> _EXERCISE GOAL_
Locate "The image size" in the listing. Transcribe the line that contains it and every line that follows, through the last, omitting all pictures.

> _INPUT DATA_
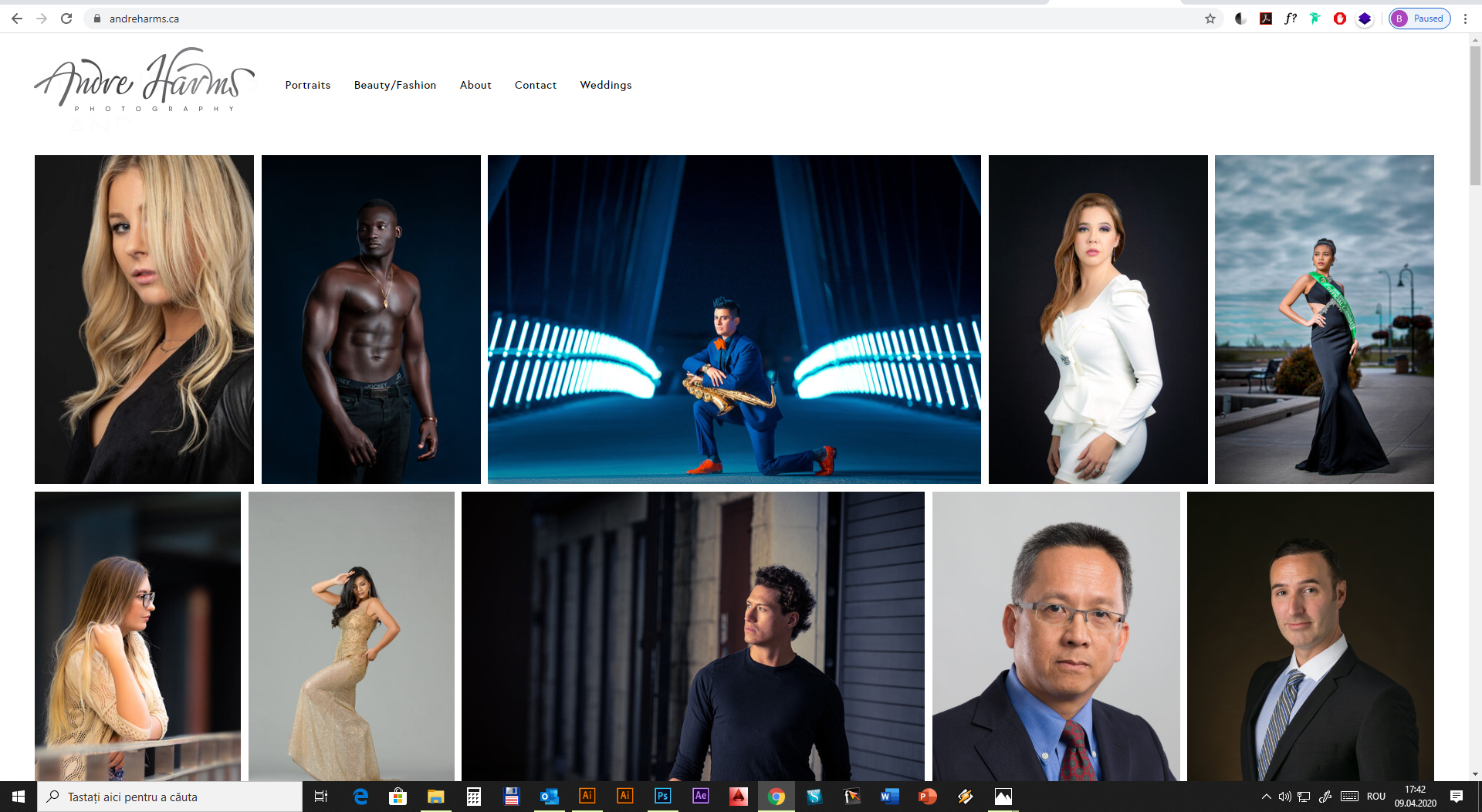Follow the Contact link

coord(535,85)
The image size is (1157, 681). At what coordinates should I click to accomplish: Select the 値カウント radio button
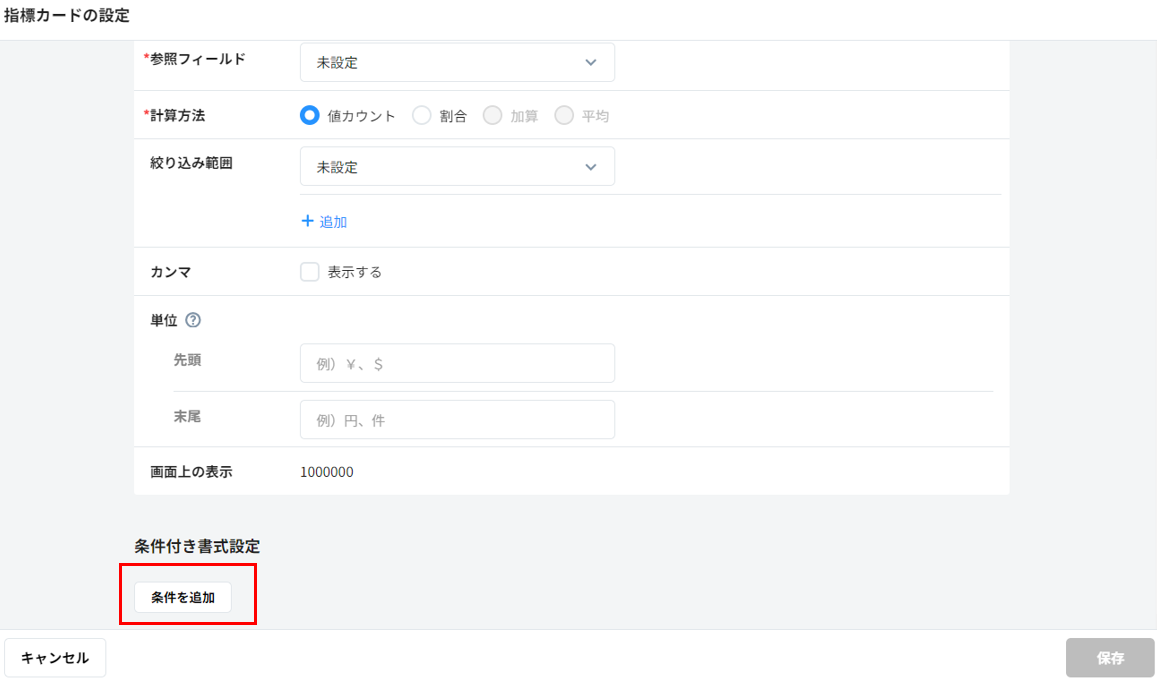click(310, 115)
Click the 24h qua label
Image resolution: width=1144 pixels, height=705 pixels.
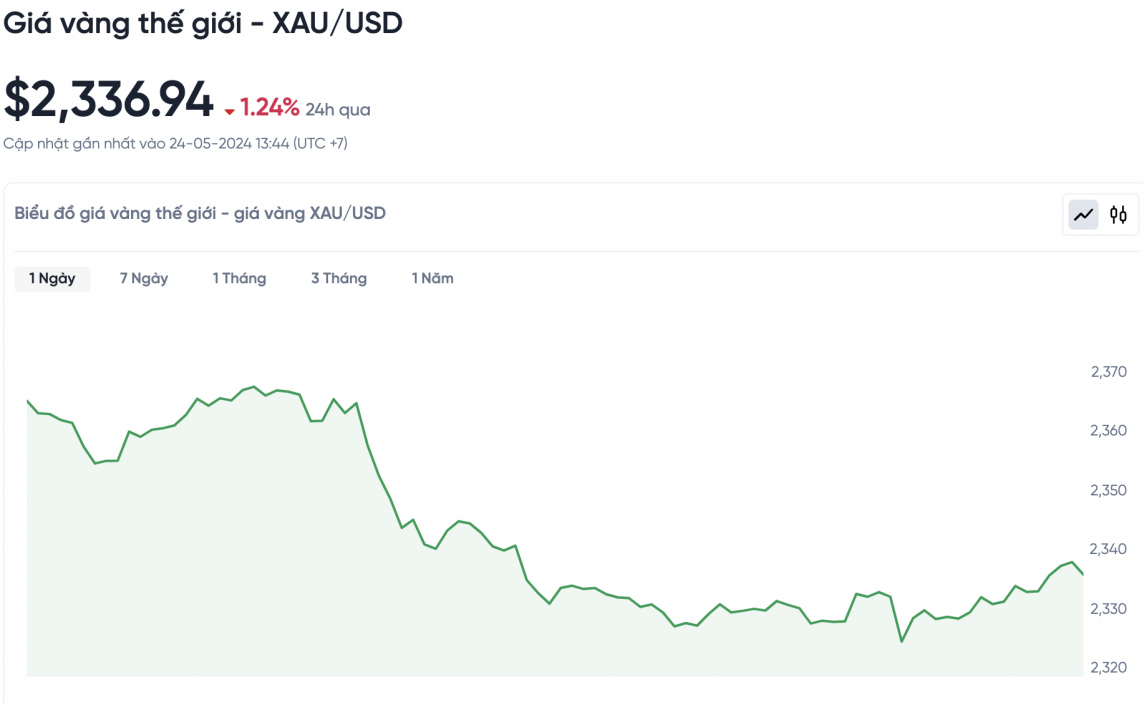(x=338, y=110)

> _EXERCISE ANSWER_
The image size is (1157, 681). At what coordinates should I click to accomplish: Select the 値カウント radio button
click(310, 115)
Click the 24h qua label
Image resolution: width=1144 pixels, height=705 pixels.
(x=338, y=110)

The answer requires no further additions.